Use of computer-assisted surgical navigation in the reduction and fixation of unilateral zygomatic complex fractures
10.3760/cma.j.cn114453-20201130-00597
- VernacularTitle:计算机辅助手术导航在单侧复杂颧骨复合体骨折复位与固定中的应用
- Author:
Zhi LI
1
;
Gu CHENG
;
Rongtao YANG
;
Kun LYU
;
Haihua ZHOU
;
Zubing LI
Author Information
1. 武汉大学口腔医院口腔颌面外科 430079
- Keywords:
Surgery, computer-assisted;
Zygomatic fractures;
Closed fracture reduction;
Zygomatic prominence
- From:
Chinese Journal of Plastic Surgery
2021;37(1):29-34
- CountryChina
- Language:Chinese
-
Abstract:
Objective:The purpose of this study was to evaluate the effect of computer-assisted surgical navigation in the reduction and fixation of unilateral zygomatic complex fractures.Methods:A retrospective analysis was performed on the patients suffering from unilateral zygomatic complex fractures treated by computer-aided surgical navigation technology in the Department of Oral and Maxillofacial Surgery, Hospital of Stomatology, Wuhan University from January 2013 to December 2017. Spiral CT was used before surgery, the data was imported into BrainLAB navigation workstation or AccuNavi—a navigation workstation to design the surgery plan, and then the surgery plan was imported into the surgical navigation workstation to assist the reduction and fixation of the zygomatic complex fracture.

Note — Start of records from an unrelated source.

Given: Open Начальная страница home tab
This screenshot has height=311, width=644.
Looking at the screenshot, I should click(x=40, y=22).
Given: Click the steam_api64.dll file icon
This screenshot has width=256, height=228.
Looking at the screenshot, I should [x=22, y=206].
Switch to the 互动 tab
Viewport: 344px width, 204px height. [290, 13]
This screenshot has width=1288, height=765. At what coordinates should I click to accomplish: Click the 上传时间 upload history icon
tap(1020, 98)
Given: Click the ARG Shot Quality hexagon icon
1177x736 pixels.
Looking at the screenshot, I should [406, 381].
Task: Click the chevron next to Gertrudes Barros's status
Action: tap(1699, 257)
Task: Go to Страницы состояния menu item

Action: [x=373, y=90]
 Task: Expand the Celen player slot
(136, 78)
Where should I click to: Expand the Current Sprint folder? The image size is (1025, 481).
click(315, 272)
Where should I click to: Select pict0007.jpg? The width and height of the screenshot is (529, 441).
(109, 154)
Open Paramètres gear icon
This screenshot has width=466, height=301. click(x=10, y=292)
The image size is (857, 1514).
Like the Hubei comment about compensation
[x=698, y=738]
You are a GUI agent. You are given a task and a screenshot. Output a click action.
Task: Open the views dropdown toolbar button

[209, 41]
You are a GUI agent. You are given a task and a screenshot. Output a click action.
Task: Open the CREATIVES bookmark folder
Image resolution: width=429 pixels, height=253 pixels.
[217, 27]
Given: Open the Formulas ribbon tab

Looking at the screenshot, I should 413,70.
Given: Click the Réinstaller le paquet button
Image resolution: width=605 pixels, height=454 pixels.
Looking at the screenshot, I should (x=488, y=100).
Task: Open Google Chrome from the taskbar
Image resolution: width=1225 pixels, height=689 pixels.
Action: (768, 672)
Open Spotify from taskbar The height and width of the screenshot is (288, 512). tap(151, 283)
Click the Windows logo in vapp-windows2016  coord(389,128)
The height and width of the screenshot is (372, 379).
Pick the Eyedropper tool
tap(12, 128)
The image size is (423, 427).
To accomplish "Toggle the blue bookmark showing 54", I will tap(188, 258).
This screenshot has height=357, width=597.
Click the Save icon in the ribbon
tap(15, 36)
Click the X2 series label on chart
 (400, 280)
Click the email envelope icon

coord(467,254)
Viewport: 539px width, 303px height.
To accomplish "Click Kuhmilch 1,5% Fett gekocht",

Three-dimensional CT was used within 1 week after surgery to measure the reference values of the postoperative healthy and affected zygomatic prominence, which were analyzed by the paired t-test. At the same time, the reduction of the fracture was evaluated by the difference of the bilateral reference values of the zygomatic prominence, and the absolute value of the difference less than 2 mm was judged as exact reduction. All patients underwent postoperative follow-up, and wound healing and facial appearance and functional recovery were evaluated. Results:A total of 45 patients were involved in this study, including 39 males and 6 females, aged 21-68 years old. The postoperative zygomatic prominence values of the healthy side and affected side were (80.78±6.14) mm and (80.85±6.10) mm, respectively. There was no statistical significance ( t=0.362, P=0.719) between the reference values of the bilateral zygomatic prominence after operation. The absolute value of the difference between the zygomatic prominence of the healthy and the affected sides after operation was (0.92±0.68) mm. Fourty-three cases achieved exact reduction of the fracture. In the other 2 cases, the absolute value of the zygomatic prominence difference was 2.3 mm and 2.2 mm, respectively. The surgical incisions of all patients healed well without complications such as infection, accompanying with satisfactory facial appearance and function recovery. Conclusions:The application of computer-aided surgical navigation in unilateral zygomatic complex fracture surgery can effectively ensure the accuracy of fracture reduction, and it is a valued application.